I used to manage my Ansible vault passphrase like a plain textfile – like a caveman! In this post I will give some alternatives that are less terrible than my starting point.
Table of Contents
Basic setup
I keep a file called ansible.cfg.default in my git repository, in
which I track my default Ansible configuration. I’ve also added
ansible.cfg to my .gitignore to be able to have slightly
different configuration files on different systems, like when using
different secret storage backends on different OS.
The file looks something like this:
[defaults]
ansible_user = root
log_path = ansible.log
roles_path = ~/.ansible/roles:roles
vault_password_file = ./.vault_pass
That last line, vault_password_file is how I’ve chosen to implement
support for using different backends. I’m tracking all files below in
my homelab git repository.
kwallet
As I’m experimenting with Asahi Fedora Remix on my Macbook Air, I’m using Plasma again so using kwallet is my first example.
Using kwalletmanager5 I created a new folder called ansible in my
default wallet (default name is kdewallet). Inside that folder I
created a password entry called vault which just contained my vault
password.
Then I created vault-kwallet.sh and made it executable.
#!/bin/bash
kwallet-query -r vault kdewallet -f ansible
Finally, change ansible.cfg to use this:
[default]
# ...
vault_password_file = ./vault-kwallet.sh
macOS wallet
Same principle here, create a password in the macOS Keychain.app:
$ security add-generic-password -a oscar -s ansible-vault-lab -w
password data for new item:
retype password for new item:
Save below as vault-macos.sh:
#!/bin/sh
/usr/bin/security find-generic-password -a oscar -s ansible-vault-homelab -w
Change ansible.cfg to something like this:
[default]
# ...
vault_password_file = ./vault-macos.sh
GNOME keyring
To store your secret in the gnome keyring/secret-tool, and yes setting a label is required!
$ secret-tool store --label=ansible ansible vault
Password:
Save below as vault-secret-tool.sh:
#!/bin/sh
secret-tool lookup ansible vault
And finally, make Ansible use it:
[default]
# ...
vault_password_file = ./vault-secret-tool.sh
Windows
Update 2026: I eventually needed this, and it wasn’t hard. I am assuming that you are using WSL in the example below but the same principal can be used with Powershell as well.

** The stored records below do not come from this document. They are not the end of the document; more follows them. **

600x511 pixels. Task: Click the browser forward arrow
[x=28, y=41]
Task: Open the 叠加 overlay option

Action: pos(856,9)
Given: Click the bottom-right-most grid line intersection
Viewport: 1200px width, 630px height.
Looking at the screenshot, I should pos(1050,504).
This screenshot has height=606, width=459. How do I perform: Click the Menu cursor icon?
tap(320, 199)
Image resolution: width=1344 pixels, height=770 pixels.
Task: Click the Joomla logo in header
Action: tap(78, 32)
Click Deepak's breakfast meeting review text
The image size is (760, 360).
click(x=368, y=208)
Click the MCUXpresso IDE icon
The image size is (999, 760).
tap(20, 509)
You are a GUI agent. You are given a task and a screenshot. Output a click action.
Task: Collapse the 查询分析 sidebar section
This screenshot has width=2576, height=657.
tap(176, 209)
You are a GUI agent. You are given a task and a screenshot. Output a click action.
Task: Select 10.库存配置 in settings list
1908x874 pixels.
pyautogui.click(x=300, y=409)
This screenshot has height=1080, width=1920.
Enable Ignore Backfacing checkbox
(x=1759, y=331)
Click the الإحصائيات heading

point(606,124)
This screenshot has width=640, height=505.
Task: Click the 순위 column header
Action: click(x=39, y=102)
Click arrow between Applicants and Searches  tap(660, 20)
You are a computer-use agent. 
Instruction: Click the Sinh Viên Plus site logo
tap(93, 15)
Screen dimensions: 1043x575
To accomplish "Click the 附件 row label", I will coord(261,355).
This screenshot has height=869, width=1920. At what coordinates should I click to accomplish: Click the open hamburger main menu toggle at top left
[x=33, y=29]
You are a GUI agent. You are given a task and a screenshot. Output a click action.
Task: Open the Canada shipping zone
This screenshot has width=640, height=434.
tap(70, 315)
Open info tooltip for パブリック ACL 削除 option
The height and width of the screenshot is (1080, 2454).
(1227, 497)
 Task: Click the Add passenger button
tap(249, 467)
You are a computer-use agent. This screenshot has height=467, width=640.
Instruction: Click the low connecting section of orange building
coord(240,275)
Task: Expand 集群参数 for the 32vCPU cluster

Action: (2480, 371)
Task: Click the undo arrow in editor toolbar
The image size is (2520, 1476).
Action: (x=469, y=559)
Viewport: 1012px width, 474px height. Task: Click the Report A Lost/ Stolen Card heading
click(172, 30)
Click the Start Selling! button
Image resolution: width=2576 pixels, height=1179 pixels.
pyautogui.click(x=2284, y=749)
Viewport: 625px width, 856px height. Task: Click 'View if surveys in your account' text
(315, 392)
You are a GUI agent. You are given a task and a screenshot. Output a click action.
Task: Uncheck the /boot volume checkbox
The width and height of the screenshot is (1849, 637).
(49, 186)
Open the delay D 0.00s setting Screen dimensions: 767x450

First, define a generic credential storing your vault password
(like in this article), call it foobar and write
anything for the user name.
Then, save below as vault-windows.sh, change foobar to whatever you called
your credential:
#!/bin/sh
powershell.exe -NoProfile -Command '
$ss=(Get-StoredCredential -Target "foobar").Password
$ptr=[Runtime.InteropServices.Marshal]::SecureStringToBSTR($ss)
try{
[Runtime.InteropServices.Marshal]::PtrToStringBSTR($ptr)
}
finally{
[Runtime.InteropServices.Marshal]::ZeroFreeBSTR($ptr)
}' | tr -d '\r'
If you are using powershell in windows, just use the inlined powershell script instead.